After ignoring repeated cautions from Washington, the Palestinian leader shrugged off the last advice issued by the usually forbearing Europeans, in the person of the EU foreign policy chief Javier Solana, when he visited Arafat earlier this week in Ramallah.
Sharon decided to break up the al Aqsa Brigades without delay for another reason revealed here by debkafile‘s military sources: the massive US military offensive against Iraq looming ahead.
In the past week, according to those sources, there were a number of key developments: US special forces landed in small units in northern Iraq; the United States and Israel completed the deployment of a US-Israeli air and missile defense system for protecting Israeli air space from Iraqi missiles and air attack. The system should have been in place and ready for action in mid-December, but there were delays in the deployment of Israeli Arrow anti-missile missile batteries.
To bridge the gap, the United States in the last two weeks airlifted additional batteries of upgraded Patriot missiles. They were deployed last week near Israel’s major cities. US and Israeli intelligence have taken into account that Saddam Hussein and the Lebanese Hizballah might decide not to wait for the Americans to strike first but mount a pre-emptive attack.

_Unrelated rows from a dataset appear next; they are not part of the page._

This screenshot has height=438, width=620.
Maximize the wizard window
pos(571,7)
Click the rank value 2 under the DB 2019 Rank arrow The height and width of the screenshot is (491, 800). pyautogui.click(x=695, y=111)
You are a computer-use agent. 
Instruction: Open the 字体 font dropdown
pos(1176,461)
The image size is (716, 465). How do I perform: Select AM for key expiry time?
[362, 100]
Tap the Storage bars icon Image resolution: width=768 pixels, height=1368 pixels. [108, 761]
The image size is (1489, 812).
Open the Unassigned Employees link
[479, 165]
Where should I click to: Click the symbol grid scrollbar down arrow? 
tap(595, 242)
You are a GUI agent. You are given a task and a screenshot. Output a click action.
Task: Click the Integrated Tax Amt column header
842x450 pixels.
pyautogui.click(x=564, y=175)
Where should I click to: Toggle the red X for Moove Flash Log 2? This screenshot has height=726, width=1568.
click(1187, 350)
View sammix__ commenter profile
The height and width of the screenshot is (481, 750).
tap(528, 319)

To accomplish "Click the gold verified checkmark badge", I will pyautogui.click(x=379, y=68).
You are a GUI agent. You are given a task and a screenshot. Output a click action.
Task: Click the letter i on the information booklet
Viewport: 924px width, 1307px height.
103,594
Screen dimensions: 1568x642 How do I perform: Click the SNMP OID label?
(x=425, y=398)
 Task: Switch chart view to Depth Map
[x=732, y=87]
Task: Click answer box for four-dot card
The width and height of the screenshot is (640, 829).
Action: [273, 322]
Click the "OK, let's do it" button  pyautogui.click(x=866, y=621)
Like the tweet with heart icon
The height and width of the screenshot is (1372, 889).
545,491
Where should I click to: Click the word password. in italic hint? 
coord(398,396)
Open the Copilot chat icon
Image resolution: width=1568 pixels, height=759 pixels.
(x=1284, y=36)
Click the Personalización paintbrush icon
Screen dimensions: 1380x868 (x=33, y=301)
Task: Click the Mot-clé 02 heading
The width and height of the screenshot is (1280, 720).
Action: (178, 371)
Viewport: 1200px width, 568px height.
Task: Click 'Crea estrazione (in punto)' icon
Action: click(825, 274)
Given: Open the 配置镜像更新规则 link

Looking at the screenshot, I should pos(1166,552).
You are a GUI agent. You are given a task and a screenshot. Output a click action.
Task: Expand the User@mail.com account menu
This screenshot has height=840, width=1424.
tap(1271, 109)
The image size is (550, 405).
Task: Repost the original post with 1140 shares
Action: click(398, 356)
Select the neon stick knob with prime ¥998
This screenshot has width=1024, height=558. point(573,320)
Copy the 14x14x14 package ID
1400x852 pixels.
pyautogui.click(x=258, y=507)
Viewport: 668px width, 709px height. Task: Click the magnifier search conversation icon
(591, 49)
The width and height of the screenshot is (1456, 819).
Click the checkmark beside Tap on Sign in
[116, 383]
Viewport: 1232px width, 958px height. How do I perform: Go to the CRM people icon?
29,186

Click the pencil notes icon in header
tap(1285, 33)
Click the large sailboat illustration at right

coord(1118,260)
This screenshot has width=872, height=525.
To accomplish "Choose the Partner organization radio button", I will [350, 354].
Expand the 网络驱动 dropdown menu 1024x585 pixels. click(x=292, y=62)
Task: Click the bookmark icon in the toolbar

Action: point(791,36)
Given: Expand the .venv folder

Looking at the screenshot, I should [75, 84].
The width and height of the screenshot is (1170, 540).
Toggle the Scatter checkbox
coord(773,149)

In the past two weeks too, as Palestinian terrorist attacks progressively paralyzed Israel’s city centers and main transportation routes, Israeli policy-makers and strategists came to realize a hard fact: It was not much use to secure the country against hostile missiles and planes if Palestinian terrorists maintained a stranglehold on national highways and army camps by keeping them under constant attack.
Israel therefore decided on the destruction of the al-Aqsa Brigades in the Balata and Jenin refugee camps as a top priority, to enable free military movement in the event of war.